# Consegna 1
Traduci in inglese questa frase dell'intervista: "Vedo, in generale, la sanità del futuro più vicina e digitale."
# Consegna 2
Rispondi in breve a queste domande sull'intervista.
(a) Quanti anni di esperienza professionale al servizio della pubblica amministrazione cita chi risponde?
(b) Per quanti anni la sanità "più vicina e digitale" sarà lo slogan dell'Azienda?
(c) Per quale espressione sta la sigla Crm?
# Consegna 3
Estrai senza modifiche dall'intervista la parte che si apre con le parole contenenti "Mi considero un" e si chiude con "della sanità territoriale?".

# Brano da leggere
-------------------------
Come si sente alla vigilia di questo nuovo incarico?

Sono sereno per quello che ho fatto e che lascio. A questa azienda in questi anni ho dato tutto, come penso debba fare un manager, con l’esempio quotidiano e tracciando la rotta, per consentire alle persone di lavorare all’interno di un progetto di medio periodo. Il fatto di essere stato chiamato a ricoprire un incarico importante presso la Presidenza del Consiglio dei ministri mi onora, ritengo sia il risultato di trent’anni di esperienza professionale al servizio della pubblica amministrazione, in cui credo.

Mi considero un manager che crede nella possibilità di realizzare e gestire l’innovazione e il cambiamento anche nel settore pubblico. Per questo le sfide non mi fanno paura e sono pronto a iniziare un nuovo percorso, in questo momento della mia vita professionale. Anche se mi dispiace enormemente lasciare tanti miei collaboratori, l’azienda che amo e in cui ho vissuto anni straordinari dal punto di vista professionale e umano.

In questa fase come vede il futuro della sanità territoriale?

Vedo, in generale, la sanità del futuro più vicina e digitale. E’ anche lo slogan della nostra Azienda per i prossimi quattro anni. Le risorse del Pnrr, se spese bene, ci consentiranno di fare un salto: una presenza sul territorio più riconoscibile e meglio organizzata, centrali operative che intercettano il paziente e ne garantiscono la presa in carico integrata, sistemi di relazioni con il cittadino improntati su piattaforme di Crm (Citizen Relationship Management).

Sono fiducioso su questo, perché abbiamo le idee, le competenze e le risorse per realizzare questa trasformazione. Tuttavia le aziende sanitarie sul territorio italiano non sono tutte uguali, ci sono ancora grandi gap in termini di “maturità organizzativa”, siamo indietro nell’integrazione tra servizi socio-sanitari e servizi sociali, e vedo spesso anche molte ‘resistenze’ da parte degli stessi professionisti legate a mio avviso a modelli e schemi del passato. Quindi non sarà un cambiamento facile e scontato. Per questo serve investire sulle competenze manageriali e di change management, non solo per le direzioni aziendali ma anche per molti ruoli professionali e tecnico-amministrativi intermedi.

La Asl Roma 1 sotto la sua guida ha avviato un percorso nuovo di comunicazione, quali erano gli obiettivi e come giudica i risultati ottenuti?

Nei servizi la comunicazione è fondamentale per creare una relazione costante di informazione, di ascolto, di scambio e di fiducia tra l’erogatore e il beneficiario. Quando è nata la Asl Roma 1 per effetto della fusione, abbiamo colto l’occasione del nuovo portale aziendale per dare impulso a una comunicazione di servizio più diretta e pervasiva. Poi abbiamo via via rafforzato la nostra presenza sui social e creato una comunità di follower, esterna e interna, che è cresciuta con noi, gioendo dei nostri successi e partecipando delle nostre difficoltà, soprattutto nella gestione di Covid.
-------------------------
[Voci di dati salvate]

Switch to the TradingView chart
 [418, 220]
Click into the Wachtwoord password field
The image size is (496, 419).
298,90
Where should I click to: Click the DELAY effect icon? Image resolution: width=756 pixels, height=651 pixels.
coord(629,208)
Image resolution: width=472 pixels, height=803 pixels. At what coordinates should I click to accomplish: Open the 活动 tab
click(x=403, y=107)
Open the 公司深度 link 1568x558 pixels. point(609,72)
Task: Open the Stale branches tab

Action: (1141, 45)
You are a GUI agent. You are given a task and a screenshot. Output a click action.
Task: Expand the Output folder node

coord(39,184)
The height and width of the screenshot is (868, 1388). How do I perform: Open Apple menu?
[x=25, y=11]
-------------------------
# La tua risposta 1
In general, I see the healthcare of the future as closer and digital.

# La tua risposta 2
(a) Trent'anni.
(b) Per i prossimi quattro anni.
(c) Citizen Relationship Management.

# La tua risposta 3
Mi considero un manager che crede nella possibilità di realizzare e gestire l’innovazione e il cambiamento anche nel settore pubblico. Per questo le sfide non mi fanno paura e sono pronto a iniziare un nuovo percorso, in questo momento della mia vita professionale. Anche se mi dispiace enormemente lasciare tanti miei collaboratori, l’azienda che amo e in cui ho vissuto anni straordinari dal punto di vista professionale e umano.

In questa fase come vede il futuro della sanità territoriale?